The disclosure must be provided to the tenant prior to the consummation of any oral or written lease and prior to any exchange of money, and the landlord is required to obtain a signed receipt from the tenant verifying that the information was delivered. A new heating cost disclosure need not be made in connection with lease renewals. The city makes a preprinted form available for landlords to send directly to the utility provider, and a copy is available here. Theoretically, the public utility completes the disclosure and mails it back to the landlord, who then tenders it to the prospective tenant, although the process can often consume several weeks, and many landlords simply make the disclosure on their own homemade form based on their own records. (In addition, many landlords just call the utility company to obtain the information.)
Lead-Based Paint Disclosure And Pamphlet
Any dwelling unit built before 1978 potentially contains lead-based paint, which poses health risks to adults and children alike. Federal law therefore requires landlords to make certain disclosures to tenants when renting out dwelling units of pre-1978 vintage.
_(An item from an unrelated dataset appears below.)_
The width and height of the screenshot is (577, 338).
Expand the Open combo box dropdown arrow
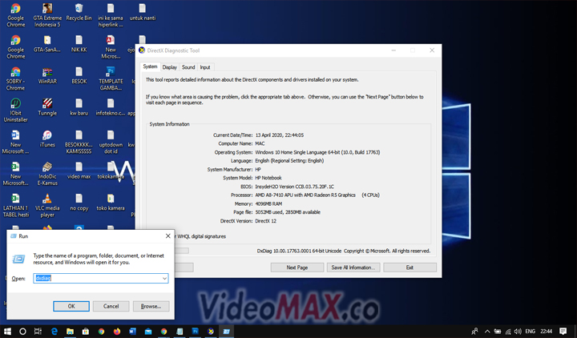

To satisfy the law, the landlord must provide the tenant with a pamphlet approved by the U.S. Environmental Protection Agency (such as “protecting your family from lead in your home”) and disclose the location and condition of any known lead-based paint hazards. If the landlord possesses any reports about the existence of lead-based paint on the property, including the common areas, that information must be disclosed as well. Any and all disclosures must be attached to the lease, and a sample disclosure form is available here.
Radon Hazard Disclosure
Radon is a colorless, odorless, naturally-occurring radioactive gas that seeps out from the crust of the earth, often in dangerous quantities. It’s a “Class A” carcinogen and the second leading cause of lung cancer in America. When your roommate unexpectedly takes up smoking, it’s a clearly-identifiable health risk, but when radon is seeping through the cracks in your basement foundation, you have no idea that you’re smoking several packs of cigarettes a day. Illinois is not one of the riskier terrains, although the federal and state governments encourage residents, and particularly landlords, to conduct radon testing.
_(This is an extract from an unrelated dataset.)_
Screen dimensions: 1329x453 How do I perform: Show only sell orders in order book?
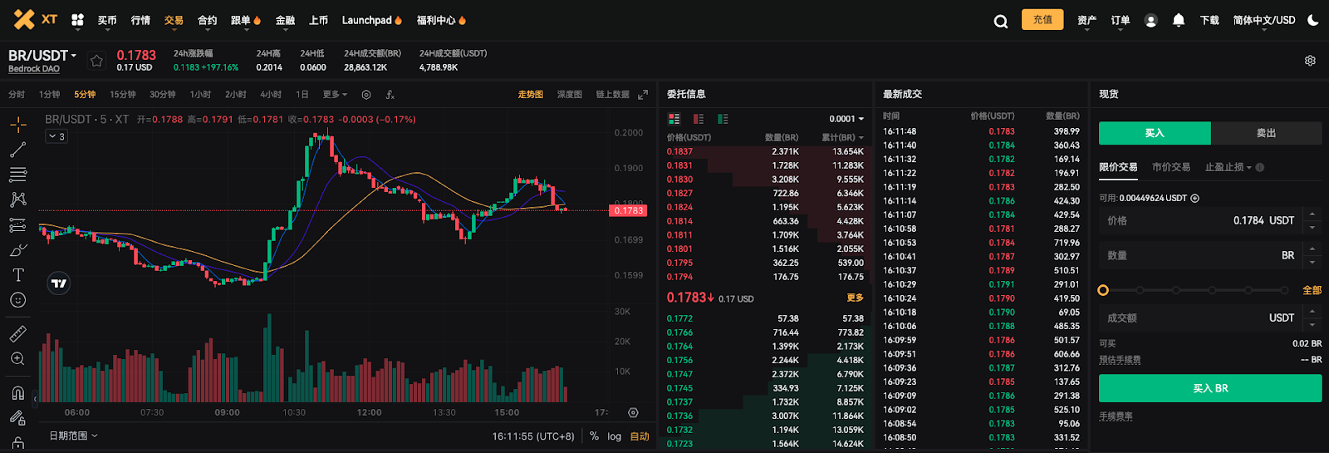coord(699,119)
The Illinois Radon Disclosure Act, 420 ILCS 46/1, requires any landlord renting out a unit on the first or second story above ground level (but not on the third story or higher) to disclose to prospective tenants the existence of a radon hazard, but only if a radon test has indicated the presence of a radon hazard. This does not require lessors to conduct radon testing. The disclosure requirement is triggered only if a prior tenant provides the landlord, in writing, with the results of a test indicating the presence of a radon hazard or if the landlord conducts its own test and determines that a radon hazard exists. Even if a radon hazard exists, however, landlords are not required to provide any type of informative pamphlet to renters. Instead, mere disclosure of the radon hazard suffices. We recommend that this disclosure be delivered in written form and that a receipt be obtained from the tenant.